For example, my research on one rebel group operating in eastern Congo, whose members are accused of numerous war crimes, comprised much sensitive data on political opinions, controversies surrounding genocide, ethnicity, political affiliations, names of enemy groups, or narratives given by individuals who have participated in brutal violence. I tried my best to make sure that I did not reveal the identity of informants. I changed names and used coded language when I dealt with data that included names of places or groups.

But was this enough? Some of my younger informants may not even have been fully aware of how the information they gave me could compromise their security, and so may have revealed secret information that could have been used against them had it ended up in the wrong hands. What to do with these data? Similarly, what to do with data that contain the identity of informants guilty of war crimes? Why protect them? How to write objectively about the seemingly never-ending conflict they are involved in? How to deal with neutrality in a context where neutrality does not exist?

Few method books will provide answers to the questions outlined above. In my research I had to be flexible in terms of ethics and methodology. For example, I found that I had to take responsibility over my informant’s security by not including certain data in publications and by making sure that the data were safely stored. I also found that it was more important to highlight my informant’s views and standpoints while clearly pointing out that I do not necessarily share the same view as a researcher.

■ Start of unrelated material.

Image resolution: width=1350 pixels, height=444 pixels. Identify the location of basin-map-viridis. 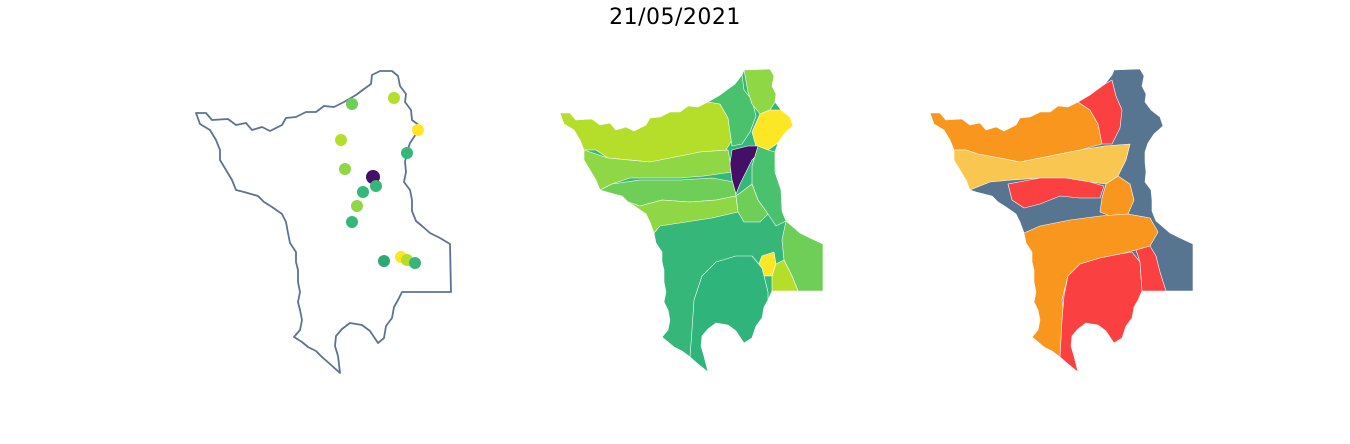
(692, 220).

In other cases I have made choices to include personal reflections into the ethnography in order to problematise positionality, objectivity, and neutrality. Even if I strongly disagree with my informants’ political views and argue that the violence they have committed can never be justified, I nevertheless believe that, as researchers, our goal is not to judge people’s behaviours but to understand their acts as social practice.

Conclusion

Research is never a neutral exercise. This is perhaps even truer when conducting fieldwork in conflict areas and among people who are actively pursuing violence. Regardless of ethical and moral challenges, however, I believe that it is essential to engage with individuals who carry out violence or perpetuate social injustice in order to understand the fuller picture of violence and conflict.

Against the background described above, why should we study perpetrators? Despite many challenges inherent in research in difficult settings I believe it is important to engage with those actors who carry out violence. If social scientists choose not to engage with hostile or war-making individuals, we will never be able to understand the world-views of the actors or the root causes of the conflict, or be able to construct a coherent understanding of why people carry out violence.

In order to understand the lifeworlds, experiences, and ideologies that motivate violence we have to talk to and engage with those who carry out violence. As researchers we should be more flexible in our attitudes towards methods and ethics then strict rules and guidelines often permit. Without challenging methodologies we can never advance theoretically on the structural roots of conflict and domination, and in doing so truly understand conditions and circumstances under which people carry out violence.

Even though research in conflict areas is challenging, and often full of contradictions, in most instances I found that informants made choices to talk to me and about what to say, and that they were the best assessors of the risk of interacting with a foreign researcher. Furthermore, giving voice to marginalised populations, including individuals who are caught up in conflicts as victims or perpetrators, or as enslavers or traffickers, is a core anthropological virtue. The task is to balance this requirement with the obvious ethical and methodological challenges at stake.